Not What, But How: A Communicative Audit of LLM Response Framing
2026-06-01 • Computation and Language
Computation and Language
AI summaryⓘ
The authors created FRANZ, a system to evaluate how large language models (LLMs) answer subjective cultural questions, focusing not just on correctness but on how responses are framed. They also built a big dataset called SQUARE, containing many subjective questions from online discussions linked to different countries and topics. Using FRANZ, the authors found that different LLMs vary in traits like cultural viewpoint and use of human-like language when answering. They show that some traits often appear together, which helps understand differences in how LLMs present their answers.

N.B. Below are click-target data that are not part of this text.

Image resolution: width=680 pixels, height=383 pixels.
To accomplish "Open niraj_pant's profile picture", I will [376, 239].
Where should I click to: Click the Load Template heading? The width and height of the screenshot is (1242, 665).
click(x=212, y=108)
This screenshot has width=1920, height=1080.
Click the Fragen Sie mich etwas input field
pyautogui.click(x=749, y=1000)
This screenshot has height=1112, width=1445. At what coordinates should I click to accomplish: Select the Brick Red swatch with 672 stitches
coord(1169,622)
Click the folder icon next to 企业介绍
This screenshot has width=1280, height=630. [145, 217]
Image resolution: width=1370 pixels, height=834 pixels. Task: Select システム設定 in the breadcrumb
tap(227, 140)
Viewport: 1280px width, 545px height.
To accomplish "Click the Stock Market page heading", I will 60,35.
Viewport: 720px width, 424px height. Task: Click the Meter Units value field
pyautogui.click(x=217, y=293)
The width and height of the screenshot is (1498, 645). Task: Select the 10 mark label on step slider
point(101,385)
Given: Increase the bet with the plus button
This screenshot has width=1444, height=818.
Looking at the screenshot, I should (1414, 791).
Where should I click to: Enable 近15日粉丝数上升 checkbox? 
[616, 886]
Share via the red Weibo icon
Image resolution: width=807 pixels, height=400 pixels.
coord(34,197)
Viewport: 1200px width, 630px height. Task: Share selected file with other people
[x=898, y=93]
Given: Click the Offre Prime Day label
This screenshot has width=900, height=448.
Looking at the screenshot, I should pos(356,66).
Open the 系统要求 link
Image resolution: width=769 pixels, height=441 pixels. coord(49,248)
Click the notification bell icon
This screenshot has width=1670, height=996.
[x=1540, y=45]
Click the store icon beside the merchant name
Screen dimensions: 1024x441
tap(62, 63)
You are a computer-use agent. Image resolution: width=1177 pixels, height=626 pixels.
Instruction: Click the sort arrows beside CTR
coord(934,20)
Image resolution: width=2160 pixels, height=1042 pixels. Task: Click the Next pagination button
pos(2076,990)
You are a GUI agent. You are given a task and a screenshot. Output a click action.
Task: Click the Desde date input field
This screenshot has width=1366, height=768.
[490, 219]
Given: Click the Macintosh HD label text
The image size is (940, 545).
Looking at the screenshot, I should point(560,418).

large language modelssubjective questionsresponse framingcultural positioninganthropomorphismconversational maximsdatasetevaluation frameworkonline forumscommunicative audit
Authors
Siddhesh Milind Pawar, Sarah Masud, Haneul Yoo, Alice Oh, Isabelle Augenstein
Abstract
Large language models (LLMs) are being increasingly used to answer subjective, information-seeking questions, where users are sensitive to how responses are communicated, not just whether the answers are correct. Existing LLM evaluations for subjective cultural queries largely focus on factual correctness, ignoring how the response is framed. To this end, we introduce FRANZ, an automated FRAmework for respoNse characteriZation to conduct communicative audit of LLM responses along four dimensions: cultural positioning, use of generalizing language, anthropomorphic cues, and adherence to conversational maxims. To enable this evaluation, we contribute SQUARE - a corpus of 376k subjective questions sourced from 57 subreddits, and mapped to 7 countries and 19 question categories. We demonstrate FRANZ's applicability by scoring responses from three open-weight LLMs. We observe that LLMs show statistically significant differences in the frequency with which they employ each response characteristic. Unlike single-dimensional audits, FRANZ reveals that insider positioning and anthropomorphism are positively coupled, with the degree of coupling varying by country, providing a diagnostic lens for identifying framing divergences.